La Nasa publicó una imagen nueva del cometa 3I/ATLAS, el tercer objeto celeste más antiguo hasta ahora descubierto y que proviene de afuera del sistema solar. Se trata de una prolongada toma realizada, el pasado 6 de noviembre del 2025, por la sonda espacial Europa Clipper, lanzada en octubre del 2024 con destino al planeta Júpiter.
La sonda espacial observó el cometa a una distancia de 164 millones de kilómetros, en una toma de siete horas, realizada con el instrumento Europa-UVS (Espectrógrafo Ultravioleta Europa) que recopiló datos no visibles al ojo humano, para determinar la composición y distribución de los elementos en la coma del cometa, la nube de gas y polvo que rodea su núcleo central de hielo y roca.
De acuerdo con la Nasa, “el instrumento Europa-UVS escanea una sección del cielo, captando luz ultravioleta y separándola en sus longitudes de onda constituyentes para comprender la composición química de los objetos observados”.
Luego, se combinaron las múltiples observaciones y convirtieron los resultados en longitudes de onda que el ojo humano puede discernir, una imagen visible del cometa publicada el 18 de diciembre del 2025.
El resultado es un avance más en el conocimiento de este cometa más antiguo que el sol, puesto que los astrónomos han determinado que se encuentra circulando por el universo hace por lo menos 7.000 millones de años, siendo la piedra cósmica más antigua descrita por la ciencia.
La historia del 3I/ATLAS es bastante reciente, como se sabe, el telescopio de sondeo Sistema de Última Alerta de Impacto Terrestre de Asteroides (ATLAS, por sus siglas en inglés) en Río Hurtado, Chile, informó sobre este cometa el 1 de julio del 2025, iniciando una serie observaciones coordinadas desde diferentes sondas e instrumentos de la Nasa.
De esta forma, el telescopio espacial Hubble captó sus primeras imágenes a 365 millones de kilómetros, el 21 de julio del mismo año, cuando pasaba cerca de la órbita del planeta Tierra.

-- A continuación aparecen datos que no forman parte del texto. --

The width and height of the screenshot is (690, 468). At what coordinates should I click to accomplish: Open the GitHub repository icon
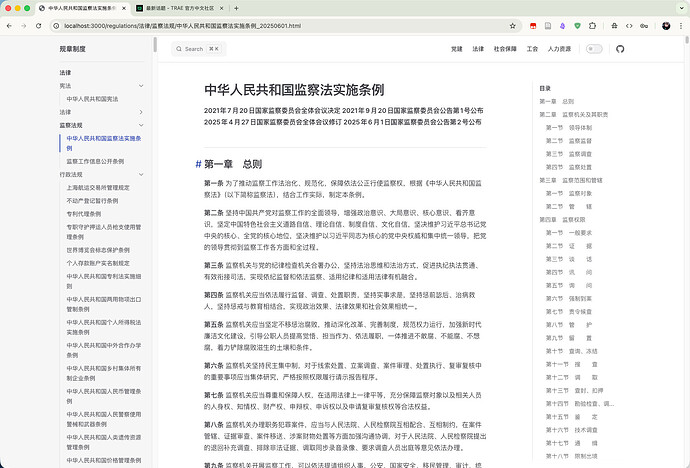point(619,48)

Desde entonces, se han venido conociendo más datos y características de la roca interestelar.
Se sabe que viaja a alta velocidad, a unos 246.000 km, en una trayectoria hiperbólica, a pesar de ser atraído por la órbita de planetas como Júpiter y la gravedad del Sol. El pasado 19 de diciembre, el cometa pasó muy cerca de la Tierra, aunque sin mayor riesgo de colisión.
Para marzo de este año, 3I/ATLAS volverá a pasar muy cerca de Júpiter, será la última oportunidad de verlo, antes de que se pierda nuevamente en la oscuridad del espacio.
Por su parte, la sonda Europa Clipper tiene proyectado llegar a la órbita de Júpiter en abril de 2030, para iniciar un estudio de Europa, la luna más grande de este planeta, con el objetivo de estudiar la cubierta de hielo con un enorme océano subterráneo que podría tener condiciones propicias para la vida.